I've basically decided to give up on the synopses on the backs of books. It's really a 50/50 shot they they are going to tell you anything meaningful besides the names of the characters and MAYBE the setting. But, I digress... before I even get started. Hoozah!
This book was a lovely little ditty about a man, Nathaniel who works as a telegraphist in London in 1884. There's all kinds of stuff going on the world at that time. Irish bombs, women's suffrage, and Japan's civil war. Thaniel (yes, he's called Thaniel because his father was Nat) gets thrust into the role of detective/ hapless spy and meets a man who most certainly changes his outlook on things. He also meets his future wife. I assure you, that's not a spoiler to be up in stitches about.

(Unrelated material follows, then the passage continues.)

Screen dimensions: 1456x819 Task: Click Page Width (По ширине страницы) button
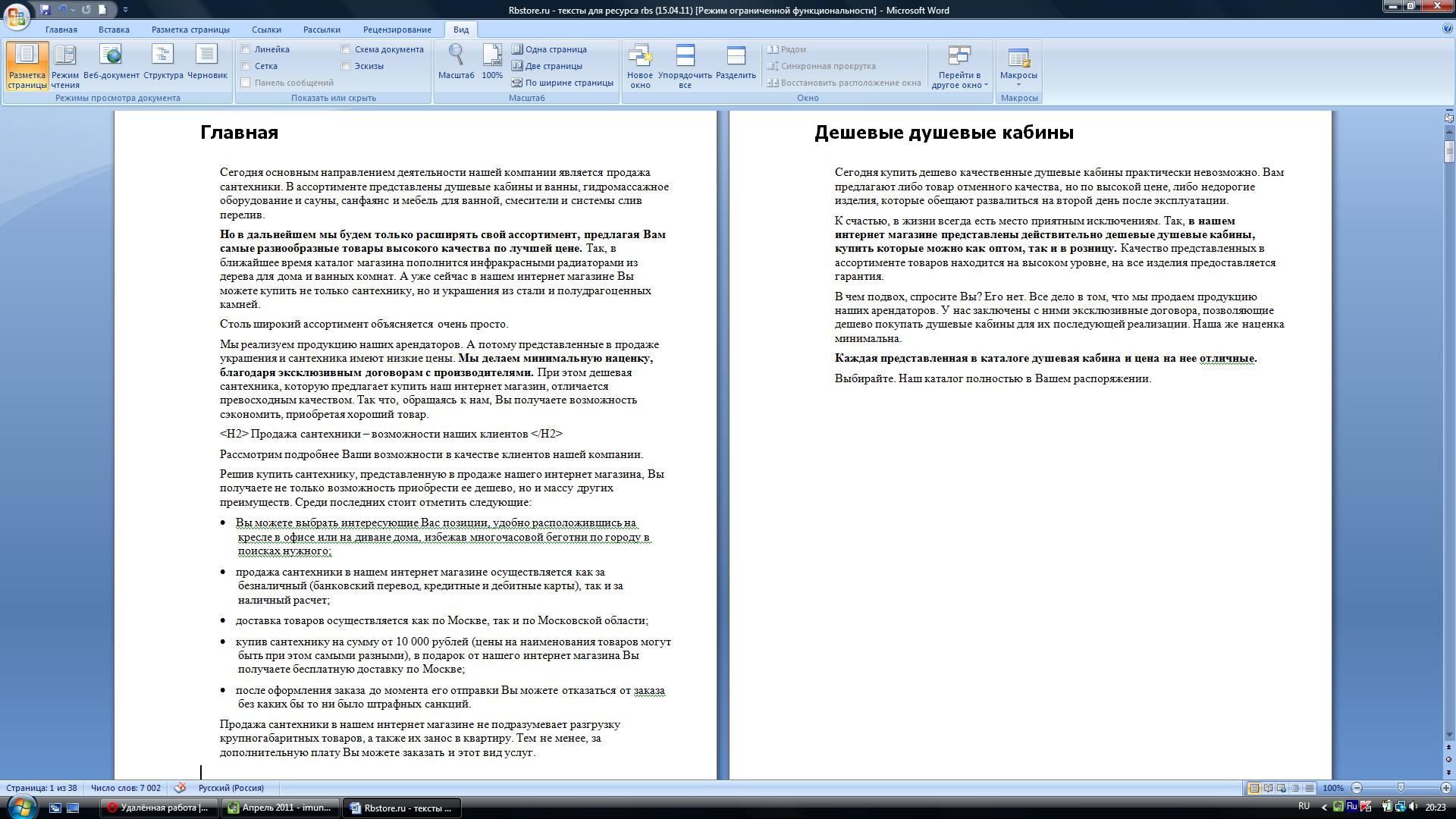(x=562, y=83)
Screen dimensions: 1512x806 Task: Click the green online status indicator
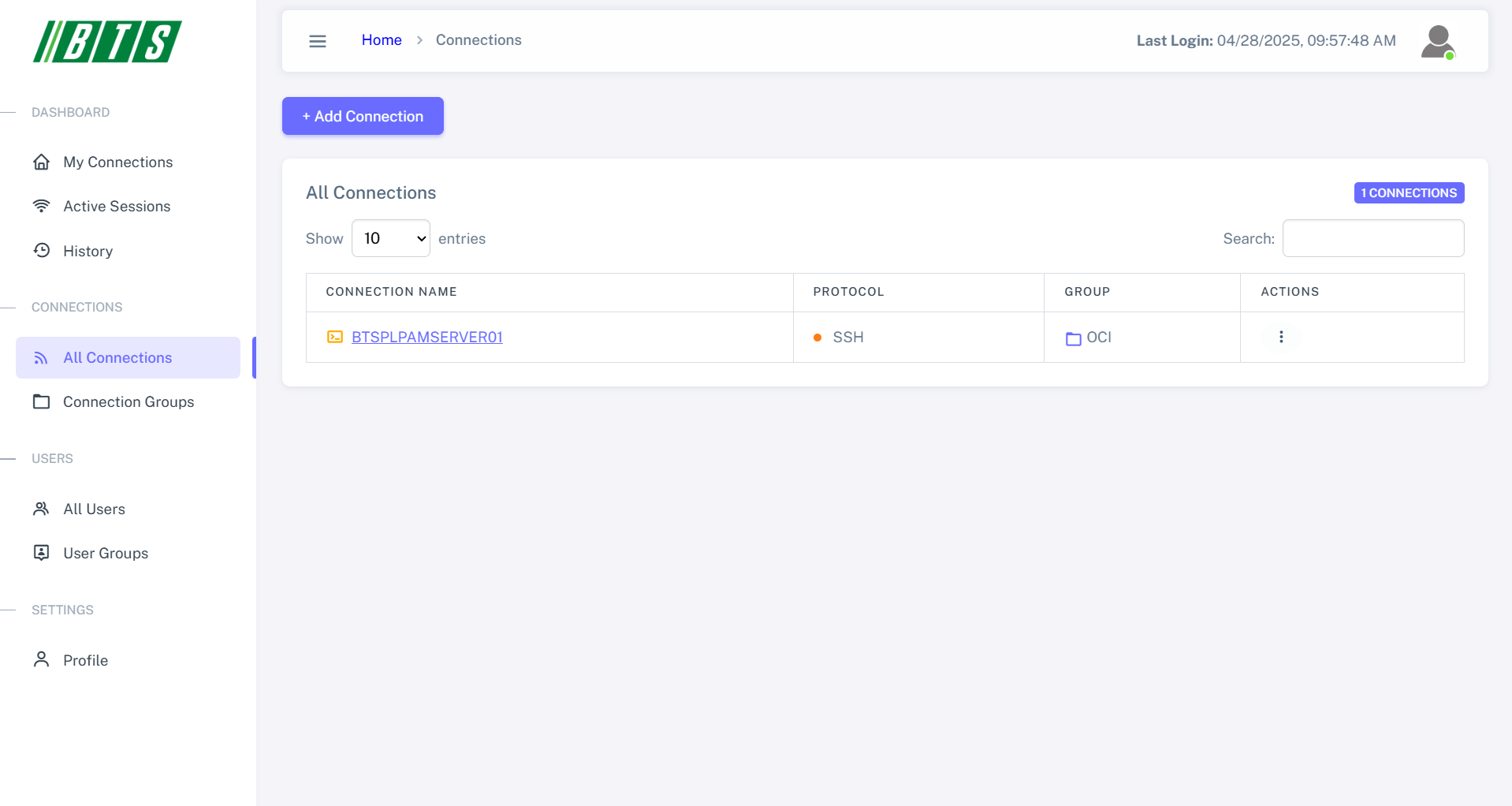pos(1451,54)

I love historical fiction that's a bit speculative. [In fact, Speculative Historical Fiction is a better genre sticker for this book's spine than simple "Fantasy."] I've only recently discovered this proclivity of mine so sorry if I seem a little enthusiastic about it. I should probably started writing these Things down, so I'm not constantly surprised by The Things.
Anyway. This one is well written with a dash of mystery. There's advanced clockwork technology, a female physicist, and a clueless man all wrapped up in a story that pulls you forward wondering what is going to blow up next. Tamely. They're English. There's also a beautiful hint of ambiguity the reader is left with making this a good pick for a discussion group. There's also the touches of cultural relevance of the day that keep it realistic: the women aren't thought of as competent enough for property ownership; the Japanese are all called Chinamen and the women think they're all dirty; the perceived role of nationalism and the danger of it's extremes. These aren't heavy handed or used in an preachy or distracting way, but allow you to better immerse yourself in the story and the time period, so you're not going "Wait... wouldn't she have needed a chaperone?"
I believe this was on a list of must reads, or good reads, or something, which is what led me to pick it up. If it's not, it should be. I got a little bogged down with the names and the details and it needed a chapter or two to pick up a bit of pace. And the resolution of one of the story lines was meh. It's a solid 4.5 out of 5 starts. This was well worth the 70 cents in library fines I accrued because I wanted to finish it. If the author ever writes another fiction novel, I'm definitely in!